Courts have blessed written agreements between employer and employee to submit federal discrimination claims to arbitration. Here is an example.

But, there’s legal and then there’s doing right. Here’s how one employer got it wrong. Very wrong. Plus, what you can do to make sure that your business does not make the same mistake.

In Domin v. River Oaks Imports, Inc. the plaintiff worked for the defendant-employer for just under a year. Shortly after he began his employment, the plaintiff received an Employee Handbook and signed an acknowledgment, which contained the following arbitration clause:

I understand and voluntarily agree that any disputes regarding the terms of this pay plan or my employment or termination from employment (including claims of discrimination and/or harassment) will be resolved exclusively in accordance with binding arbitration governed by the Federal Arbitration Act. . . . I further understand and voluntarily agree that this alternative dispute resolution program shall also cover claims of discrimination or harassment under Title VII of the Civil Rights Act of 1964, as amended. Although I understand that signing this arbitration agreement is not required as a condition of my employment, I desire to take advantage of the benefits of arbitration and understand that I give up the right to trial by jury and instead will have my claims resolved by a retired court Judge.”

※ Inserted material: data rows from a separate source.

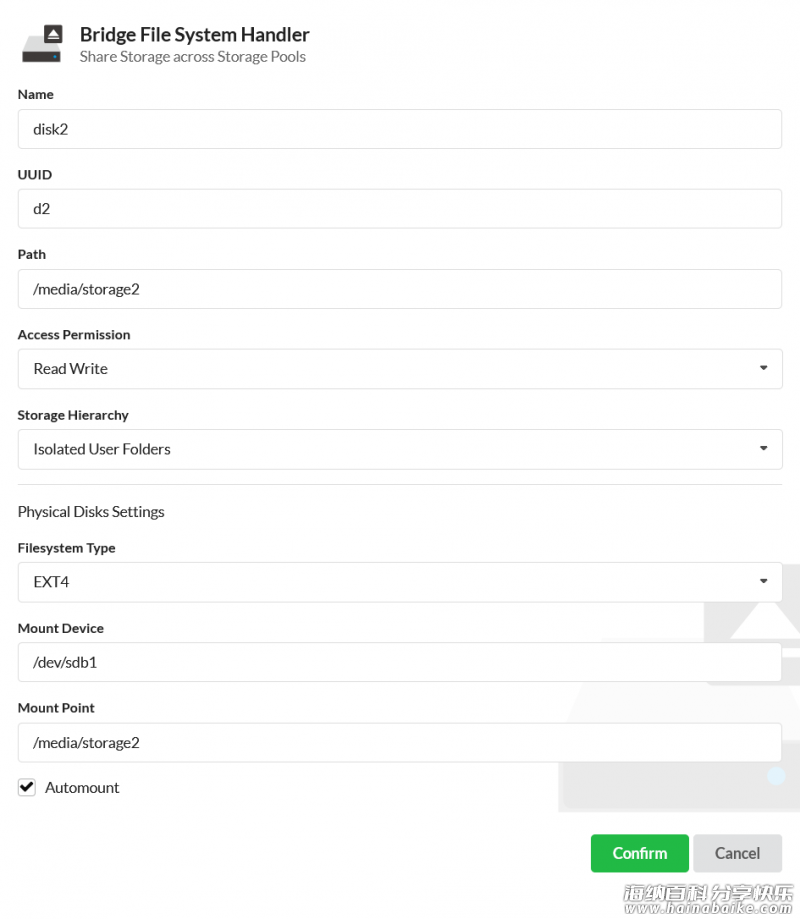
Task: Click the Storage Hierarchy caret arrow
Action: [763, 448]
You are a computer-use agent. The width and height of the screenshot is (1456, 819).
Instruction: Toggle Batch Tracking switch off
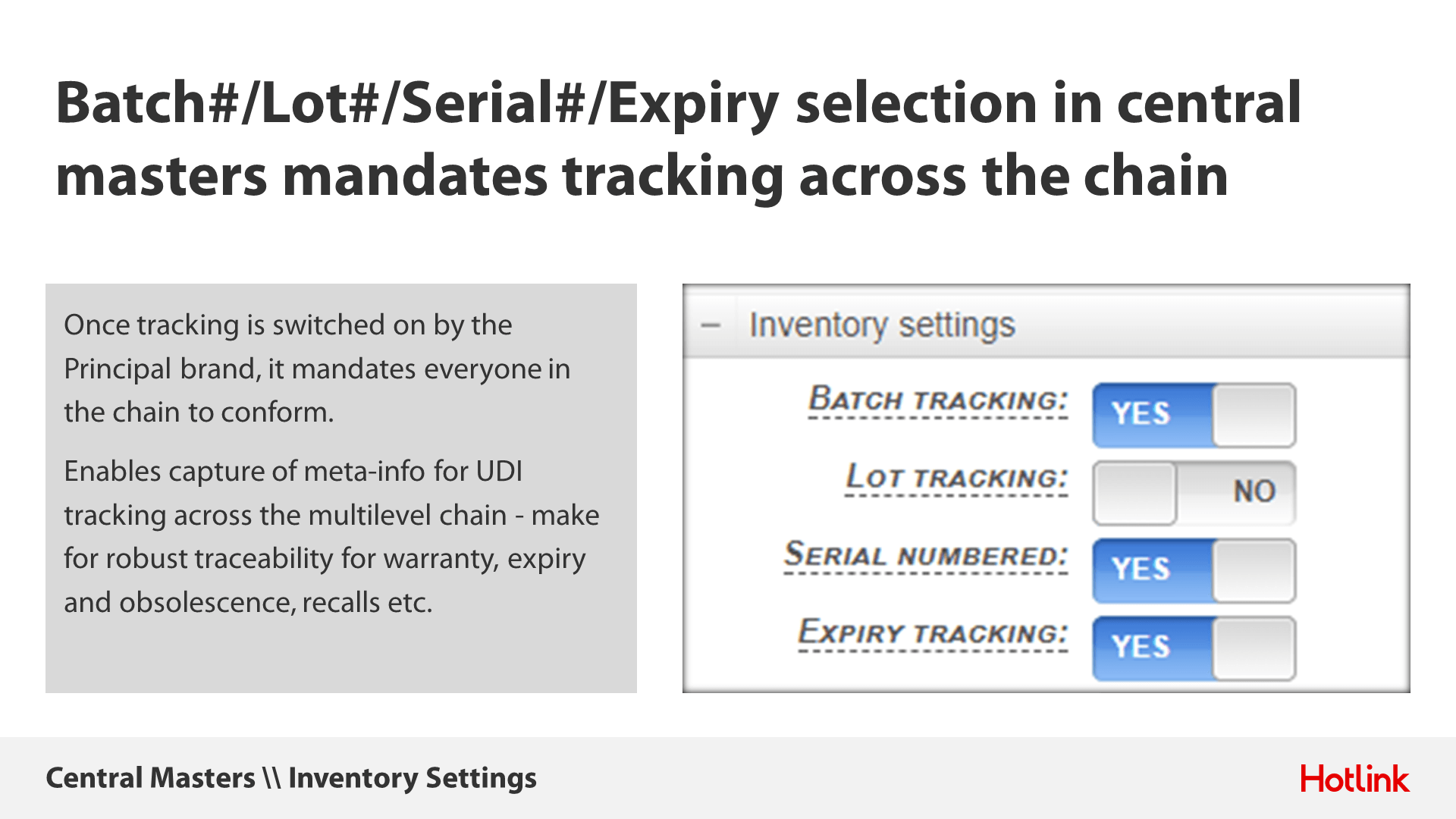tap(1194, 415)
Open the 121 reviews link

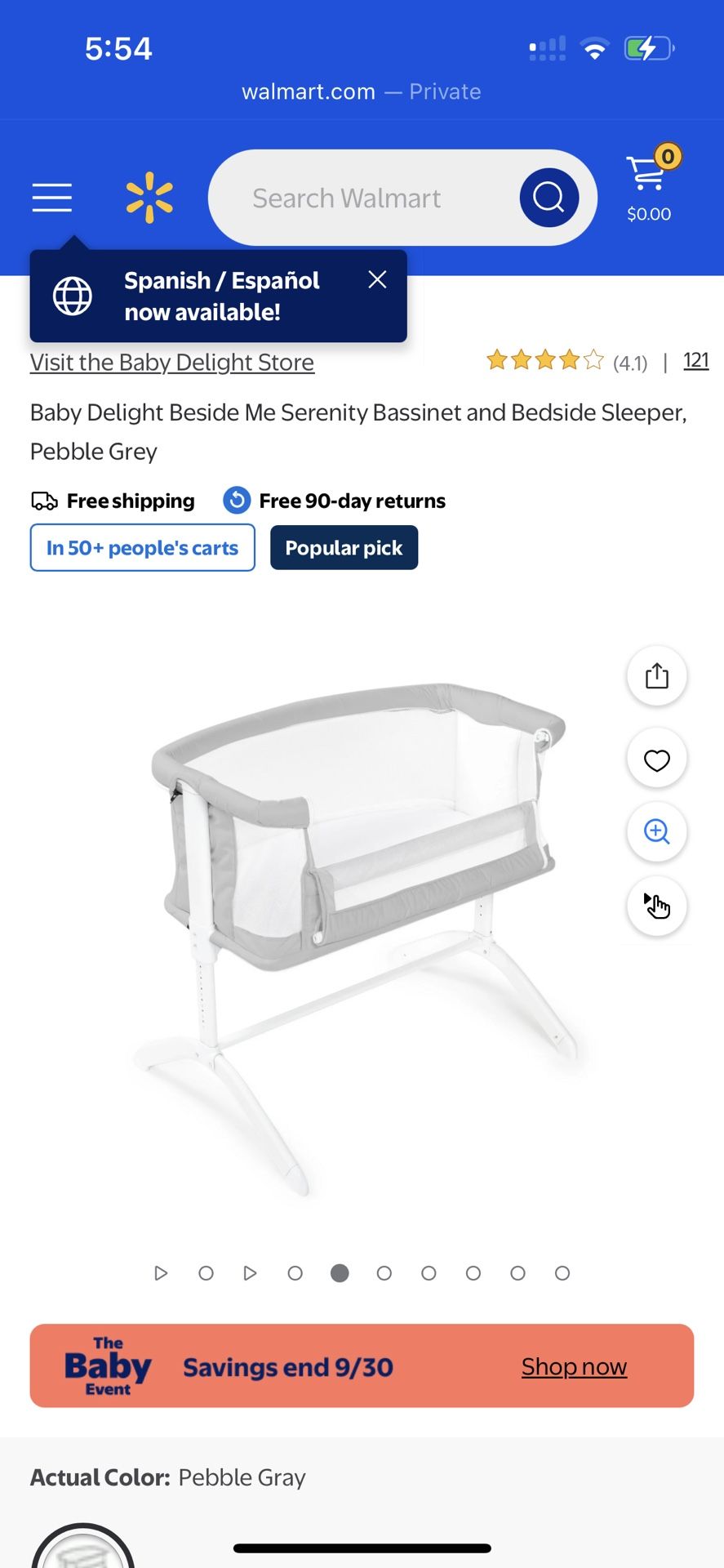point(695,361)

After the plaintiff left his job, he asserted federal-discrimination claims against the defendant in federal court, and the defendant moved to stay the case pending arbitration.

There must be give-and-take

Is the arbitration agreement enforceable? I’ll give you a hint, no.

As with any contract, for an arbitration agreement to be binding on both parties, there must be an offer, acceptance, and consideration (that’s legal-speak for a give-and-take). Therefore, for an arbitration agreement to be binding, the employee must receive some benefit or the employer must have suffered some detriment.

Generally, employment can be consideration for an employee’s agreement to arbitrate. However, in this particular case, the arbitration that the plaintiff signed stated that “this arbitration agreement is not required as a condition of my employment.

Oops.

Plus, the subject agreement did not bind the employer in the same way it did the employee. Notice all of the “I understand” and “I give up the right” and “my claims.” The court could not read that language to bind both the employee and the employee.

Double oops.

Based on the lack of consideration and the do, re, me, me, me, me, me, the court held that the agreement to arbitrate was unenforceable and allowed the plaintiff to pursue his federal discrimination claims in court.

Don’t make the same mistake

  1. Know what state law will apply. Whether a contract is enforceable is a matter of state law. And that law may vary slightly from state to state.
  2. Don’t Google, get a lawyer. Otherwise, you may end up with an unenforceable agreement that has you defending discrimination claims in court, rather than in arbitration.
  3. Consider jury waivers as an alternative to binding arbitration. You eliminate the risk of a high jury award, while retaining appeal rights — much broader than you would have were you to appeal an unfavorable arbitration award.